PMoA Welcomes Black-and-White Photography of the Gulf Coast

The Polk Museum of Art enhances the lives of our varied communities by bringing people and art together. 


We gratefully acknowledge exhibition sponsors Visit Central Florida, the State of Florida Division of Cultural Affairs, the City of Lakeland and Bankers South for making this exhibition possible.
Museum admission is FREE on Thursdays, thanks to the Chao Foundation; on Fridays, thanks to our corporate partner, BB&T; and on Saturdays, thanks to our corporate partner, MIDFLORIDA Credit Union!


CONTACT: 

Sandra Dimsdale Horan, APR

Public Relations & Marketing Manager

863.688.7743,  ext. 235

SHoran@PolkMuseumofArt.org

FOR IMMEDIATE RELEASE:

June 9, 2014

 

LAKELAND – Polk Museum of Art proudly welcomes an exhibition of black-and-white photography by nationally recognized photographer and author Richard Sexton. The exhibition, “Terra Incognita: Photographs of America’s Third Coast,” is on loan from the Ogden Museum of Southern Art in New Orleans, La. The photographs will be on view from June 21 through September 13.

 

Latin for “unknown land,” “Terra Incognita” comprises 57 photos taken over a 15-year span along the Gulf Coast.
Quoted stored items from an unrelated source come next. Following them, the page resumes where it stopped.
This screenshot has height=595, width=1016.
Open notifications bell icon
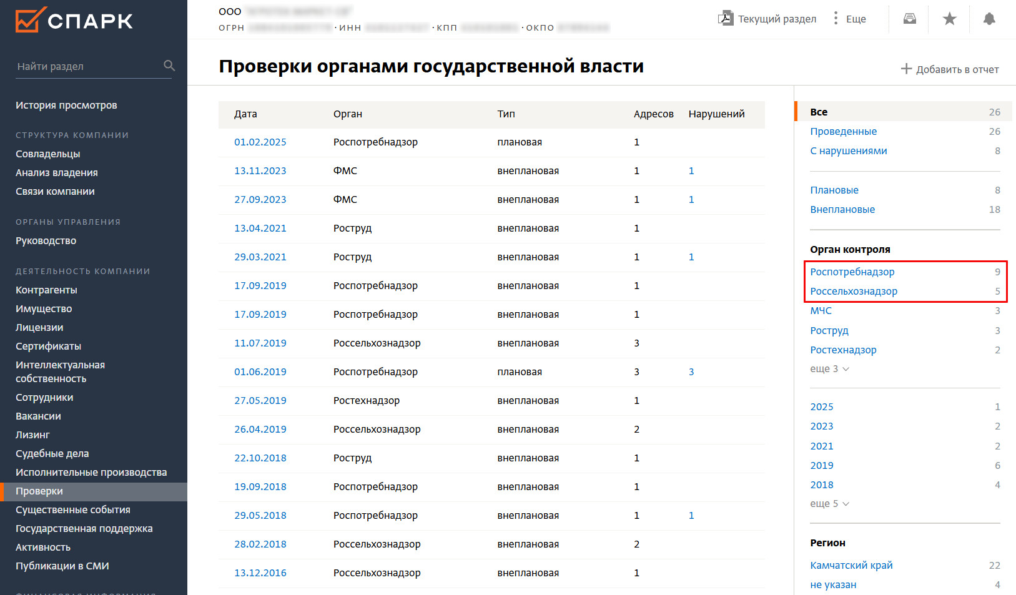(989, 19)
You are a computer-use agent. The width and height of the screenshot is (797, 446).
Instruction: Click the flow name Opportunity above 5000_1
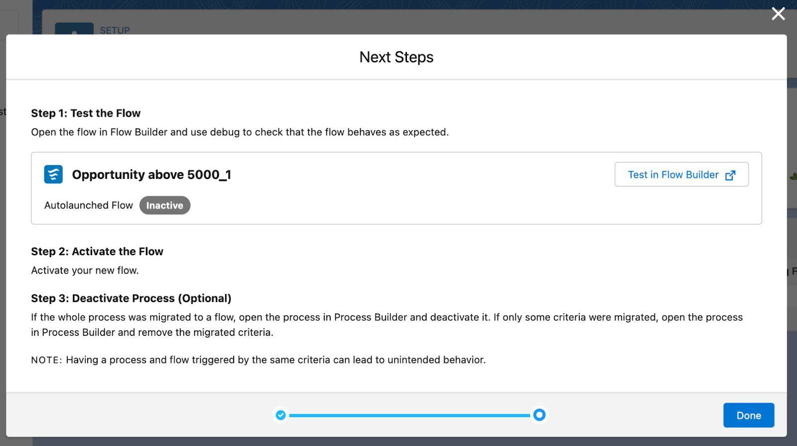151,175
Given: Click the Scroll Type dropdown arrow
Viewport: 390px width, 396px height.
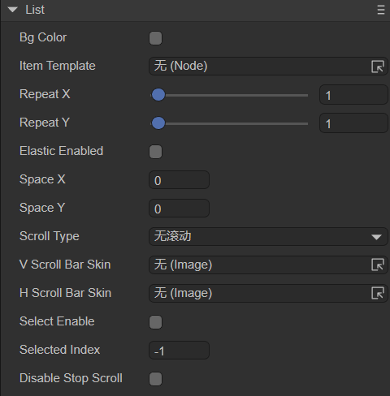Looking at the screenshot, I should pos(376,237).
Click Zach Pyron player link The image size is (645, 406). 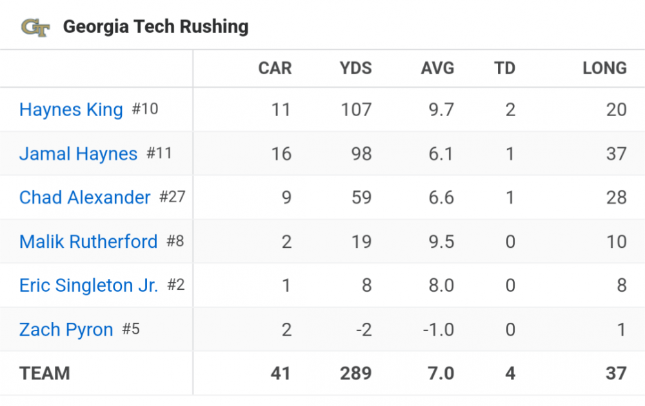pos(66,329)
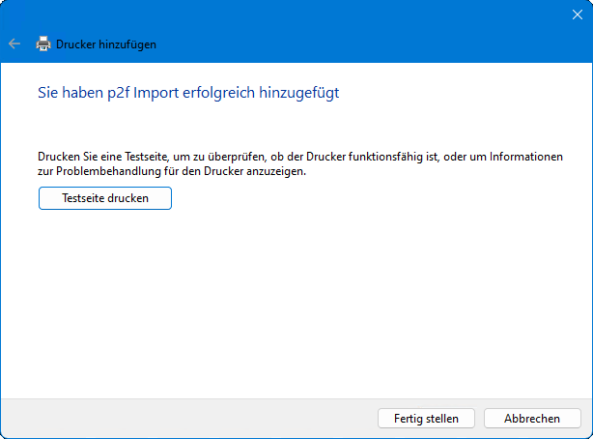Click the printer icon beside Drucker hinzufügen

tap(43, 44)
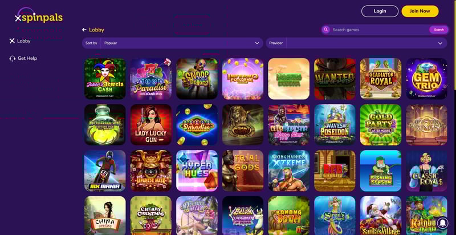Image resolution: width=456 pixels, height=235 pixels.
Task: Launch the Snoop Dogg Dollars game
Action: click(x=197, y=79)
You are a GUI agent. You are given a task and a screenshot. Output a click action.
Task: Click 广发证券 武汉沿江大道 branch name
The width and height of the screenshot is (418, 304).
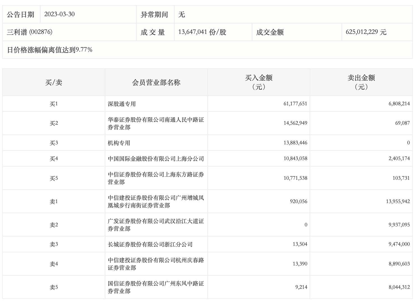(156, 225)
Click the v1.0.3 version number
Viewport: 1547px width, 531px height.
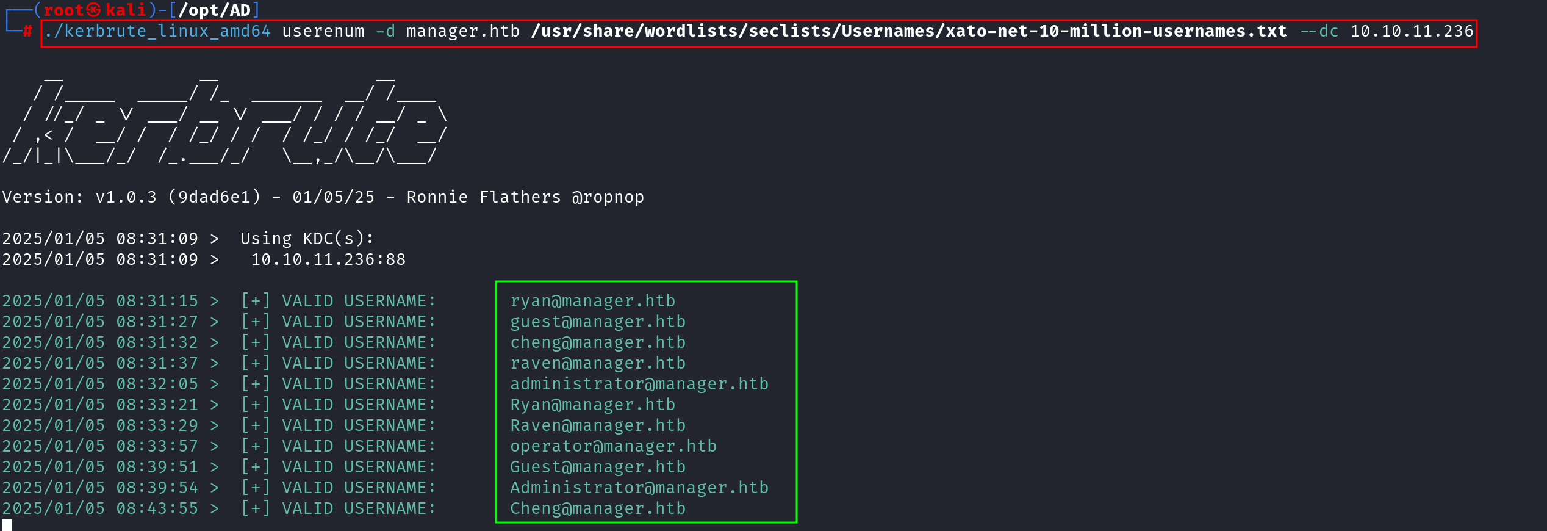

Photographs depict marsh, scrub lands, dunes, beaches, swamps and forests from the mouth of the Mississippi River to the Florida Panhandle.

 

R.C. Baker of the Village Voice wrote: “Nothing in these extremely fine-grained prints resembles a ‘snapshot.’ … Sexton’s spare compositions coalesce into a portrait of nature as the ultimate abstractionist.”

 

Sexton was born in Colquitt, Georgia, and was introduced to the Gulf Coast on family vacations to the Florida panhandle during the 1950s and 1960s. After graduating from Emory University, he moved to California to pursue a career as a professional photographer. He moved to New Orleans in 1991, intending to photograph the city’s architecture. Not long after relocating, he toured the home of Roger Ogden and found himself drawn to 19th century landscape paintings of the South’s swamps and coastal areas in Ogden’s collection, which later was donated to the University of New Orleans Foundation to establish the Ogden Museum of Southern Art.

 

“It was an epiphany that a significant… school of painting had coalesced around the low-lying, watery landscapes of the region,” Sexton wrote in the foreword to his book, “Terra Incognita.” The artists portrayed “the swamp as a place of mystery and melancholy, using it in a symbolic way, to convey a certain mood.” Thus began Sexton’s work to document the changing environment along the Gulf Coast in “Terra Incognita.”

 

The exhibition will be celebrated at a reception from 6 to 8:30 p.m. Friday, August 22. The artist will lecture about his work beginning at 6 p.m., followed by a reception featuring light hors d’oeuvres and a cash bar. The reception is open to the public. The event is free for members and $10 for guests.